Lights went out. The killer returned to Miss Genovese, now trying to make her way around the side of the building by the parking lot to get to her apartment. The assailant stabbed her again.

"I'm dying!" she shrieked. "I'm dying!"

Windows were opened again, and lights went on in many apartments. The assailant got into his car and drove away. Miss Genovese staggered to her feet. A city bus, 0-10, the Lefferts Boulevard line to Kennedy International Airport, passed. It was 3:35 A.M.

The assailant returned. By then, Miss Genovese had crawled to the back of the building, where the freshly painted brown doors to the apartment house held out hope for safety. The killer tried the first door; she wasn't there. At the second door, 82-62 Austin Street, he saw her slumped on the floor at the foot of the stairs. He stabbed her a third time--fatally.

It was 3:50 by the time the police received their first call, from a man who was a neighbor of Miss Genovese. In two minutes they were at the scene. The neighbor, a 70-year-old woman, and another woman were the only persons on the street. Nobody else came forward. The man explained that he had called the police after much deliberation. He had phoned a friend in Nassau County for advice and then he had crossed the roof of the building to the apartment of the elderly woman to get her to make the call.

"I didn't want to get involved," he sheepishly told police. Six days later, the police arrested Winston Moseley, a 29-year-old business machine operator, and charged him with homicide. Moseley had no previous record. He is married, has two children and owns a home at 133-19 Sutter Avenue, South Ozone Park, Queens. On Wednesday, a court committed him to Kings County Hospital for psychiatric observation.

When questioned by the police, Moseley also said he had slain Mrs. Annie May Johnson, 24, of 146-12 133d Avenue, Jamaica, on Feb. 29 and Barbara Kralik, 15, of 174-17 140th Avenue, Springfield Gardens, last July.

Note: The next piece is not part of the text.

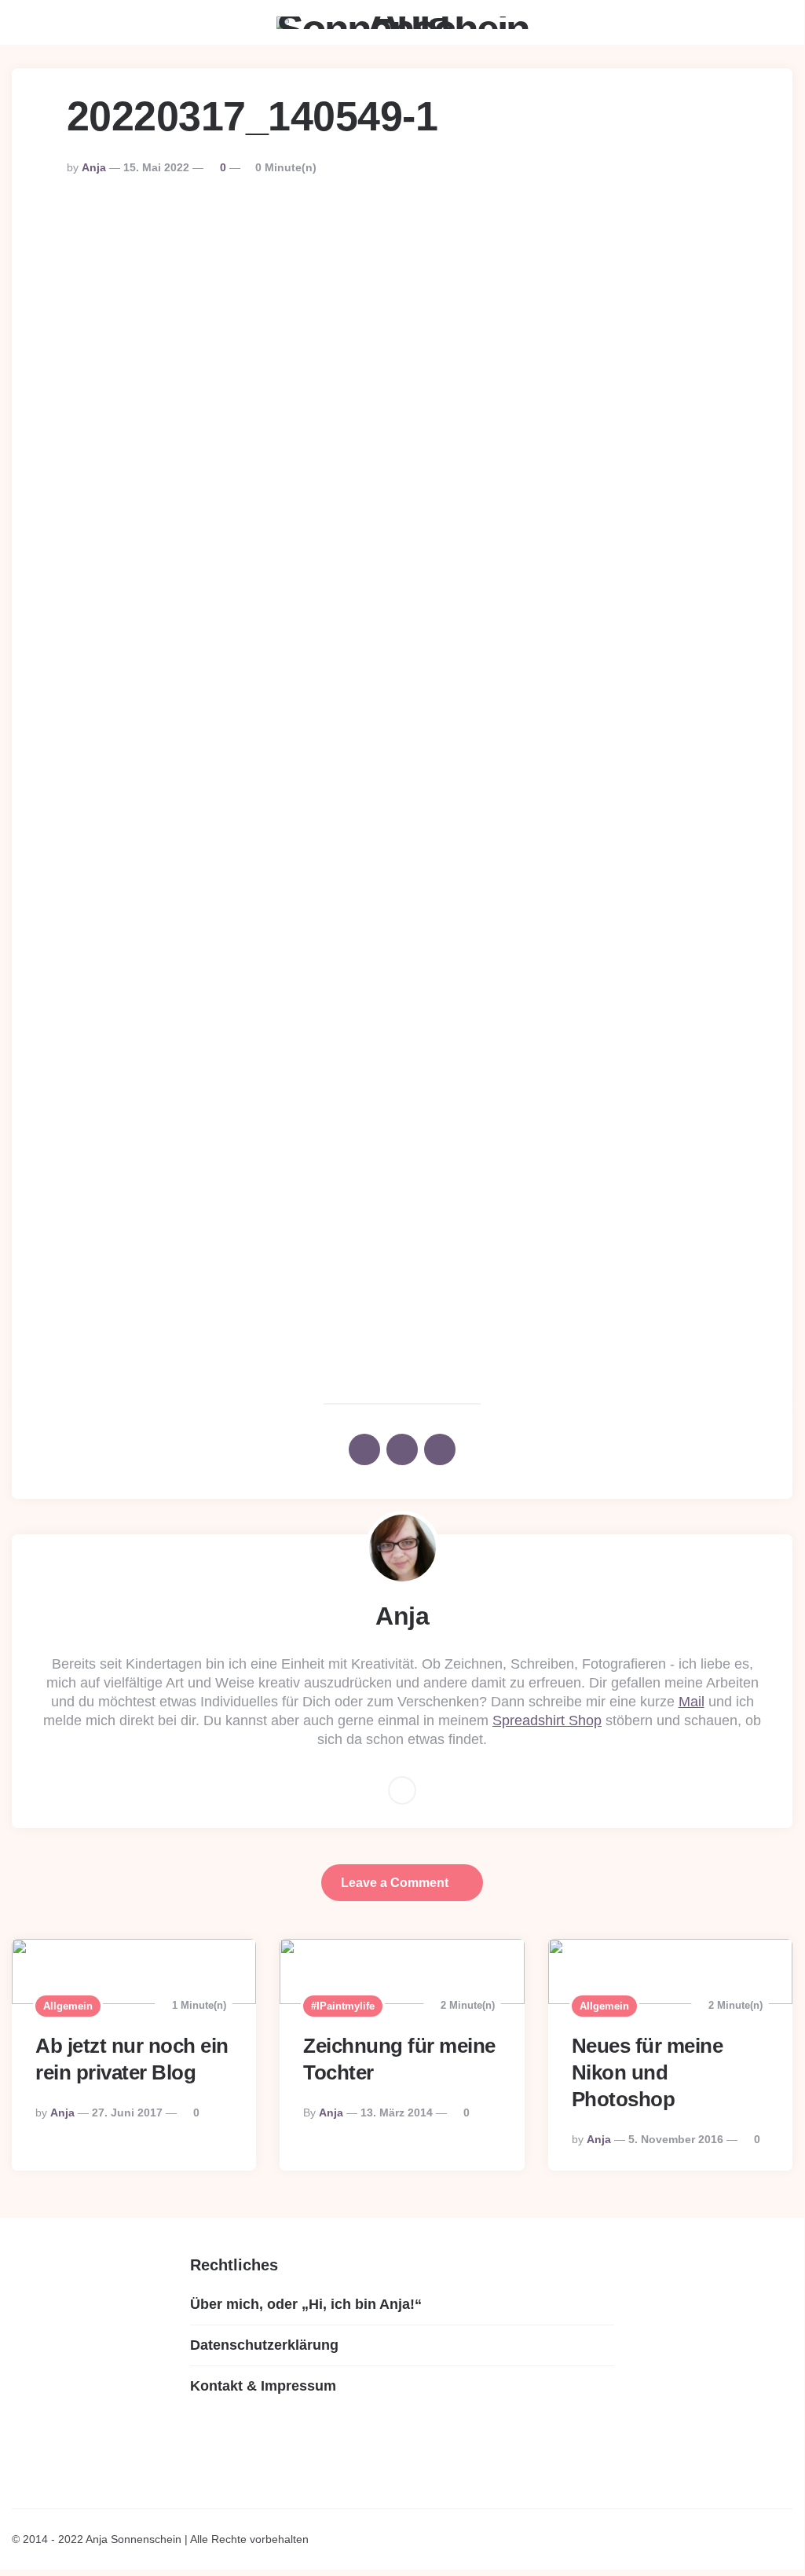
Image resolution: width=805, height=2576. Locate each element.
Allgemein (68, 2006)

In the Kralik case, the police are holding Alvin L. Mitchell, who is said to have confessed to that slaying.

The police stressed how simple it would have been to have gotten in touch with them. "A phone call," said one of the detectives, "would have done it." The police may be reached by dialing "0" for operator or SPring 7-3100. Today witnesses from the neighborhood, which is made up of one-family homes in the $35,000 to $60,000 range with the exception of the two apartment houses near the railroad station, find it difficult to explain why they didn't call the police.

A housewife, knowingly if quite casually, said, "We thought it was a lovers' quarrel." A husband and wife both said, "Frankly, we were afraid." They seemed aware of the fact that events might have been different. A distraught woman, wiping her hands in her apron, said, "I didn't want my husband to get involved."

One couple, now willing to talk about that night, said they heard the first screams. The husband looked thoughtfully at the bookstore where the killer first grabbed Miss Genovese.

"We went to the window to see what was happening," he said, "but the light from our bedroom made it difficult to see the street." The wife, still apprehensive, added: "I put out the light and we were able to see better."

Asked why they hadn't called the police, she shrugged and replied: "I don't know."

A man peeked out from a slight opening in the doorway to his apartment and rattled off an account of the killer's second attack. Why hadn't he called the police at the time? "I was tired," he said without emotion. "I went back to bed."

It was 4:25 A.M. when the ambulance arrived to take the body of Miss Genovese. It drove off. "Then," a solemn police detective said, "the people came out."